Serendipity

The AISB held a conference on Serendipity at Strawberry Hill House in May. (Owing to pressure of work with The Portrait Machine, I have only just got round to blogging this.) Horace Walpole, who built the house and filled it with art objects, also introduced the term serendipity into the language.

I went largely to hear Jasia Reichardt, curator of the 1968 Cybernetic Serendipity exhibition. The thing I remember most about her enthralling talk was the enthusiasm: there was a queue around the block to get in to the ICA, and many people felt they were at the edge of something really impressive and world-changing. This is what fascinates me about that period. The wild sci-fi expectations of the pioneers have gone (see this post), even the pioneers are forgotten; and words like ‘cybernetics’ have gone out of fashion. But in fact their dreams have been realised, many times over. It just doesn’t seem all that revolutionary today: we accept and expect instant communication, big data, machine learning, etc.

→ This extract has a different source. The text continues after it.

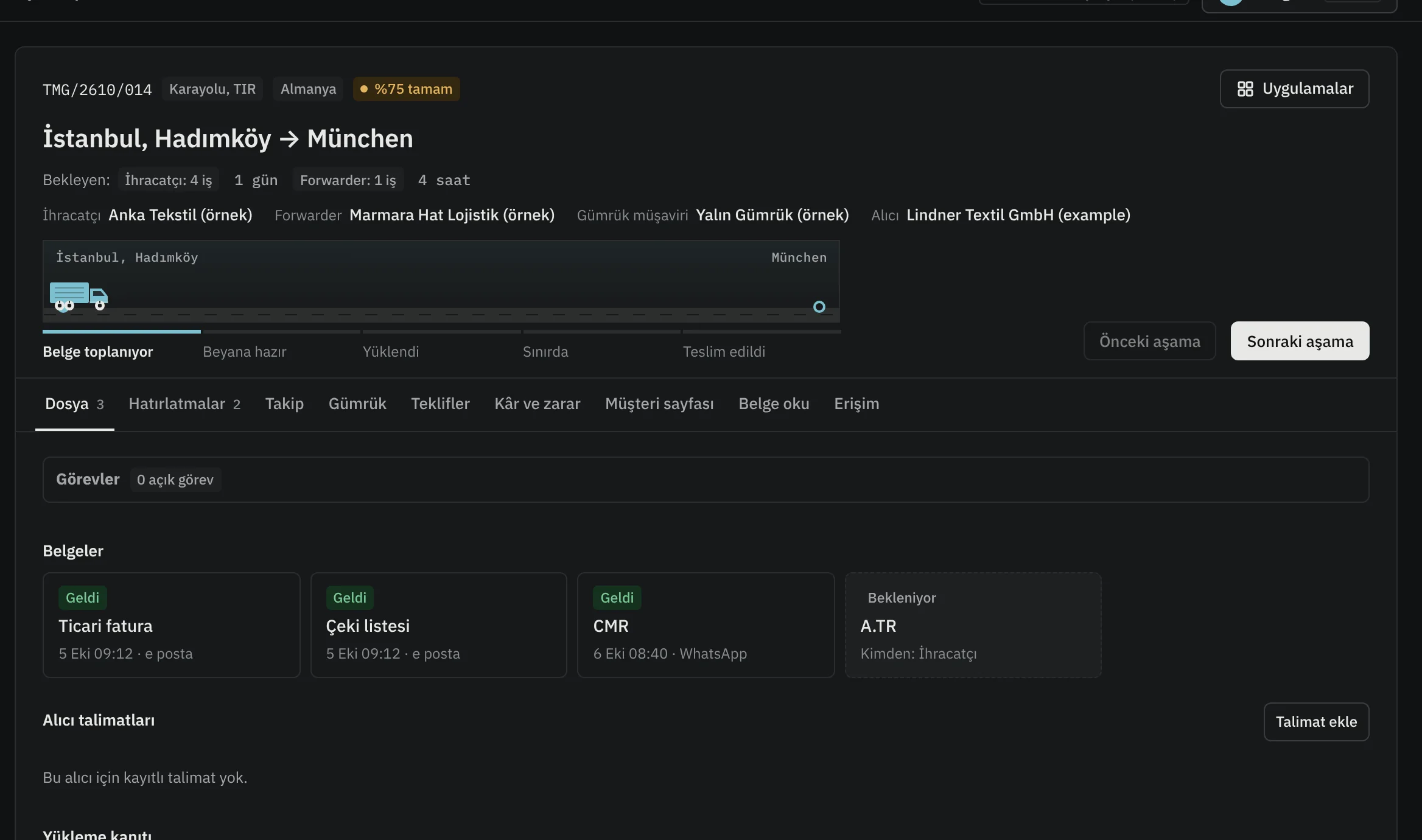Click the %75 tamam status badge

pyautogui.click(x=407, y=89)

The afternoon keynote speaker was an elderly Dutchman of whom the least said the better. The theme of the conference was mostly about engineering serendipity into machine processes – eg search processes. At the moment, many ‘recommendation engines’ make their suggestions based on comparing you with other searchers: it is a logical process. Serendipity is not, presumably , a logical process: so can it be reproduced by a machine? The conference programme is here.

One speaker referred to Douglas Hofstadter’s ideas on slippage: “The triggering of prior mental categories by some kind of input — whether sensory or more abstract — is, I insist, an act of analogy-making. Why is this? Because whenever a set of incoming stimuli activates one or more mental categories, some amount of slippage must occur (no instance of a category ever being precisely identical to a prior instance). Categories are quintessentially fluid entities; they adapt to a set of incoming stimuli and try to align themselves with it. The process of inexact matching between prior categories and new things being perceived (whether those “things” are physical objects or bite-size events or grand sagas) is analogy-making par excellence.” (see here.)

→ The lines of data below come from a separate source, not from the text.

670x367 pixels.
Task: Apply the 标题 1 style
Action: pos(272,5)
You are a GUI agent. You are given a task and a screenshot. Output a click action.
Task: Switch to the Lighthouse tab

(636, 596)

Erik Mueller’s 1986 paper on Daydreaming was referenced. The ‘Daydreamer’ programme is described here and apparently available still from here.

 

 

One speaker (sorry, can’t read my notes…) also mentioned Yossarian Lives, which describes itself as “…a creative search engine for explorers. Yossarian makes the process of generating new ideas faster, while also improving its quality. This creative search engine helps people discover new perspectives, conceptual directions, creative insights, and allowing collaboration and feedback from a creative global community.” It looks interesting but so far I have not had time to explore. There’s a summary on Wikipedia. (I tried it: interesting as a sort of guided brainstorming, but £20 per month if you want the full feature set.)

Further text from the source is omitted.